Huddle C: October 2022
Topic: Budgeting Nuances
- Price increases are sticking
- What’s working in event-land
- Charging for customer conferences
- Do customer events pay out?
- When marketing-generated opportunities get ignore
- Squeezing out spending inefficiencies
- Does outsourcing BDRs work?
- When leads are stuck in the pipeline
- Lead scoring - F.I.R.E.
Price Increases Are Sticking
- Multiple huddlers shared that they had already or were in the process of raising prices
- One reported this driving a revenue increase of 5%
- Another noted they had been afraid of taking a price increase and went to their advisory council who chorused, “we were expecting it, all of our vendors are doing it”
- “We made sure everybody was comfortable internally delivering it. There were no objections from sales or services and it's been pretty smooth. It's a match to wage increases.”
What’s Working in Event-land
- Micro-events: “What is working for us is small, very targeted local events and well-targeted webinars.”
- User conferences: “We’re happy with the direction of our upcoming user conference – targeting 1500 people and we have 1100 registered.”
- Hybrid user conferences: “We’re having our big user conference next week (in person and virtual) and already at 1600 registrations and it’s also the platform for a big product launch.”
- Piggybacking: “We’re not buying booths anymore at big events. We’ll have a dinner offsite and invite prospects (using SDRs) and regional customers – this has helped close late-stage deals.”
- “What’s not working for us is big conferences, big Expo halls, things like that.”
Charging for Customer Conferences
- Free user conferences: “While there is technically a fee to attend our user conference, our salespeople have discount codes that make it free for customers and any money we do raise goes to charity.”
- Charging for attendance: “We found that we had a much better show rate when we charge something because they've made that financial commitment – we’re charging a nominal fee that doesn’t cover our costs.”
Do Customer Events Pay Out?
- YES: “We went back to the analytics from three or four years ago and found that the customers who attended our big event have spent 50% more with us over the last three years than those that did not attend.”

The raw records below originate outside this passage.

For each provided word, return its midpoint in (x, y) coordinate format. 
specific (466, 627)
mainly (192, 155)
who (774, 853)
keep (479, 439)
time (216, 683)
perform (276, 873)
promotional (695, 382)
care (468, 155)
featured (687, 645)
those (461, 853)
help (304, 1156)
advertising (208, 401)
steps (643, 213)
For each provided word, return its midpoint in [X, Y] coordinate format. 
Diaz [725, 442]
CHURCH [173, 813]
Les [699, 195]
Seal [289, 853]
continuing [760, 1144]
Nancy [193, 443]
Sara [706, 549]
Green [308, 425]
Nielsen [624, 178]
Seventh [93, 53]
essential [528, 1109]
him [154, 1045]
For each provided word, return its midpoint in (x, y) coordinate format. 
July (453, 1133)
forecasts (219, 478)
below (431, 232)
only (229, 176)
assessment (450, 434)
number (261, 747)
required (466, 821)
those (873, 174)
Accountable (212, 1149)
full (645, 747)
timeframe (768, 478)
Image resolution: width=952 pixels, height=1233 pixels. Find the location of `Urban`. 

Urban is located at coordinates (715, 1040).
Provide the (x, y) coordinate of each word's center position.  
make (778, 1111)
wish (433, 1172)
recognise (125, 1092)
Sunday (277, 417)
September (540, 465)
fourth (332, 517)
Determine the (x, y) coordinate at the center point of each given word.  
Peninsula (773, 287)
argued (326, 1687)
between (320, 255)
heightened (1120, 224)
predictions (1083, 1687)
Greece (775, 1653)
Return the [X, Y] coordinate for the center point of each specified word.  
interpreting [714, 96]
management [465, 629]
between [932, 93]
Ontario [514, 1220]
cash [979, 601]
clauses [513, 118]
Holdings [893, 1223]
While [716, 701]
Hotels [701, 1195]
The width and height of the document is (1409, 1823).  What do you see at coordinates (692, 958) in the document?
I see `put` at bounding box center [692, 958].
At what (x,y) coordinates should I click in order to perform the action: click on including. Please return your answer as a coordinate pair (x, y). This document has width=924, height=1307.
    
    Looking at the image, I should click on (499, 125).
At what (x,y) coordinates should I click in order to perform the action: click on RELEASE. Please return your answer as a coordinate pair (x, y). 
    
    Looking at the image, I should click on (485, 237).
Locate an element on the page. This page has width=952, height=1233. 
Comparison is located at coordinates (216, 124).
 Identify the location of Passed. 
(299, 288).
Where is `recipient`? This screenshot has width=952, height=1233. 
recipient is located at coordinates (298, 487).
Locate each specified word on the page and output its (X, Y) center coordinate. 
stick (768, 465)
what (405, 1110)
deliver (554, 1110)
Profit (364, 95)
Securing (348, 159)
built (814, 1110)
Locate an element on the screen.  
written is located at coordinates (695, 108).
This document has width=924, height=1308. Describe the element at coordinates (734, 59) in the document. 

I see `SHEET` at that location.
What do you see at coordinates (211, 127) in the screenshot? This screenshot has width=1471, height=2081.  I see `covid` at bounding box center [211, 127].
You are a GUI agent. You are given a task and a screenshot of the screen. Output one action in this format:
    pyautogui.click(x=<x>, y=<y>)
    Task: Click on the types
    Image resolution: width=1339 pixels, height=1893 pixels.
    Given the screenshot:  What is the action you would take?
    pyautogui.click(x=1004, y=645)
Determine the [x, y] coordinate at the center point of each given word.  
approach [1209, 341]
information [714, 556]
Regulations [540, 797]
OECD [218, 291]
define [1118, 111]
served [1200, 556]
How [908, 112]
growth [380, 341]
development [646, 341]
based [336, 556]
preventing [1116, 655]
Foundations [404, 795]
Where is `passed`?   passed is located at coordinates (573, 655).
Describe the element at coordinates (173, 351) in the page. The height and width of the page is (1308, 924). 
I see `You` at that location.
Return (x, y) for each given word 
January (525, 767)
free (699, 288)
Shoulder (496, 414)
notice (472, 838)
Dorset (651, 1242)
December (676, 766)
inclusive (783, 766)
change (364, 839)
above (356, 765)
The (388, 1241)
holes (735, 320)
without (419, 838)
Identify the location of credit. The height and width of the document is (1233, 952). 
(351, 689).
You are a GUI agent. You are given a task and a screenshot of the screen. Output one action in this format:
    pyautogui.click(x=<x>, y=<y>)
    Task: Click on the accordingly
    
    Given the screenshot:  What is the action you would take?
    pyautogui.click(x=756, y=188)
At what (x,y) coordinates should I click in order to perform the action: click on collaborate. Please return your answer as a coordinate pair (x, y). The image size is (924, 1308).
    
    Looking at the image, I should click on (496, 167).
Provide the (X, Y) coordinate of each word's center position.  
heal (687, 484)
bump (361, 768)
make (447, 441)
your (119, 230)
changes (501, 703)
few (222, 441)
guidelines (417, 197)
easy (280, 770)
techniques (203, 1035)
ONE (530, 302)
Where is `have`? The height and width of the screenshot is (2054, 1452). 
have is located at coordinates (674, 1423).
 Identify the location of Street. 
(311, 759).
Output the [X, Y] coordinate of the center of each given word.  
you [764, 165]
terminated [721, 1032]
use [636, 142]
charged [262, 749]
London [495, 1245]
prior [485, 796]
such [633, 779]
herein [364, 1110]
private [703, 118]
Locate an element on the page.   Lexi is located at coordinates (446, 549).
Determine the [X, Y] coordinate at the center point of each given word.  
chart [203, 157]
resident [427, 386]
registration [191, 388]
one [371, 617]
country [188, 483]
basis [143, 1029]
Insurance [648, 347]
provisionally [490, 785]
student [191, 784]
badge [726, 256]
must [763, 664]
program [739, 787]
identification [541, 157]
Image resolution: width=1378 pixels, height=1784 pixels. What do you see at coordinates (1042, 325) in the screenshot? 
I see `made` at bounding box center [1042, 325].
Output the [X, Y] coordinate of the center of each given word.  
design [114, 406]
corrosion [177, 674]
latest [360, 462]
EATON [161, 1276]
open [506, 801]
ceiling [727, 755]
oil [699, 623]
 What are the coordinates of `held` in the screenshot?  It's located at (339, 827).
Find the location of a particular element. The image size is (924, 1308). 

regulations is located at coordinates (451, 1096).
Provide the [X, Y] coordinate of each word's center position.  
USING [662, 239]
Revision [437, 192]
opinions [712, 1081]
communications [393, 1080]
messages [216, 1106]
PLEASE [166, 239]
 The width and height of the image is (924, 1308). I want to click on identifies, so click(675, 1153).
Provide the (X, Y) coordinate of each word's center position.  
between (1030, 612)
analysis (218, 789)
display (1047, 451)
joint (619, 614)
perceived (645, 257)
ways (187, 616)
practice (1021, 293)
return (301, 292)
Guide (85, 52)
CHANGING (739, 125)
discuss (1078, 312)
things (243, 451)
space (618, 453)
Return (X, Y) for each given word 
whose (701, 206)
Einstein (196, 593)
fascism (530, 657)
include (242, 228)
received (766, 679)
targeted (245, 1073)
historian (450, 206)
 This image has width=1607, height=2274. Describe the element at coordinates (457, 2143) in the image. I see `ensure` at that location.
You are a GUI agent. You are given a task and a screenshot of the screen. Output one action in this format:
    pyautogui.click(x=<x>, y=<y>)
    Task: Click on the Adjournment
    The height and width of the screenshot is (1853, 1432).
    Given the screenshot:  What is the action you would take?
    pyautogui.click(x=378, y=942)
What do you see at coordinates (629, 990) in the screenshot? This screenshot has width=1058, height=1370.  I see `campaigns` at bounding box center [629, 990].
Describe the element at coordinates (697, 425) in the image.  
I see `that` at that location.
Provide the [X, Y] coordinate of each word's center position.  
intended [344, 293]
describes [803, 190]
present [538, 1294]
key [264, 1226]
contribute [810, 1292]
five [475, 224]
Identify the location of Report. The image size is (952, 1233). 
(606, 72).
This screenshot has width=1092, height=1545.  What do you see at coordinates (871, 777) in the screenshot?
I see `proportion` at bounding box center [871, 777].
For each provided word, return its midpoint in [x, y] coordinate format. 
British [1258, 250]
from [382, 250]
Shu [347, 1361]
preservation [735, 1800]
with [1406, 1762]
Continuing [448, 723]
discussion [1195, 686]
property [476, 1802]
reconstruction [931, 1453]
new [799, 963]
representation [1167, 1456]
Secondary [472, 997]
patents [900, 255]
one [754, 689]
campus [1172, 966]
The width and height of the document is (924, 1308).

- YES with Modifications: “We saw more upsell from attendees but a deeper analysis showed we could get a better return by doing small local events rather than one big global event”
When Marketing-Generated Opportunities Get Ignored
- One CMO shared how they are measured on actual bookings not on pipeline
- “Marketing is one of three sources of business and we literally have a goal sheet for the whole marketing team.”
- “Our challenge is that the pipeline that we generate is not converting at the level that we want and we’ve learned that these leads are a lower priority for our salespeople”
- “We’re trying to resolve this across our go-to-market in full partnership with our CEO, revenue operations, and head of sales. We have to crack that nut!”
- “The good news is that Q4 looks good and we’re expecting marketing bookings to catch up”
Does Outsourcing BDRs Work?
- A couple of CMOs mentioned they had not been successful outsourcing BDRs
- One mentioned a firm called Superhuman that did not meet expectations
- Another noted that the reason outsourcing BDRs didn’t work was that “they didn’t have a liaison internally to manage the outsourced BER function. We wasted more than $1 million at my former company.”
Squeezing Out Spending Inefficiencies
- One CMO shared, “my sense is that 20% of our budget is probably just wasted.”
- “We’ve been growing so fast (60-70% a year) that we just kept spending and didn’t put a critical eye on all of it. Now it’s time to optimize!”
- “We were spending $5 million on a big event and now believe we can get a better return by doing smaller regional events for about $2 million – that’s a $3 million swing!”
- “We’re also looking at conversion rates through our funnel and seeing where the better quality leads come from rather than just focusing on volume.”
- Another CMO shared, “we’re being ruthless about our paid advertising channels that we’ve been using forever but are much less efficient than search and social for us.”
- Another CMO noted, “everything we spend on has to have an ROI of 2:1, ideally 5:1 – we found some tactics work better with SMBs while others work better with Enterprise.”
- Watch out for diminishing returns: “We also noticed that leads from Capterra and other review sites were working great early this year but aren’t really producing the same ROI now”
When Leads Are Stuck in Pipeline
- One CMO shared, “using Demandbase, we’re able to see where leads are getting stuck so it becomes a joint effort with Sales to get them unstuck.”
- “We look at the average time to transition from an MQA (marketing qualified account) to an SAO (sales accepted opportunity), close rate average value, and how that compares against our averages and determine where we're processing more efficiently.”
- “This gets us out of the argument ‘you’re not giving us good leads’ and instead we can talk about working through the pipeline with marketing, BDRs, and channel sales.”
Lead Scoring - F.I.R.E.
- One CMO recommended the F.I.R.E. lead scoring methodology which tracks Fit, Intent, Recency, and Engagement
- “I don’t like talking about MQAs just QAs – everyone needs to engage with accounts including Marketing, Sales and BDRs”
- “It’s not about Marketing, it’s about account engagement and the common good!”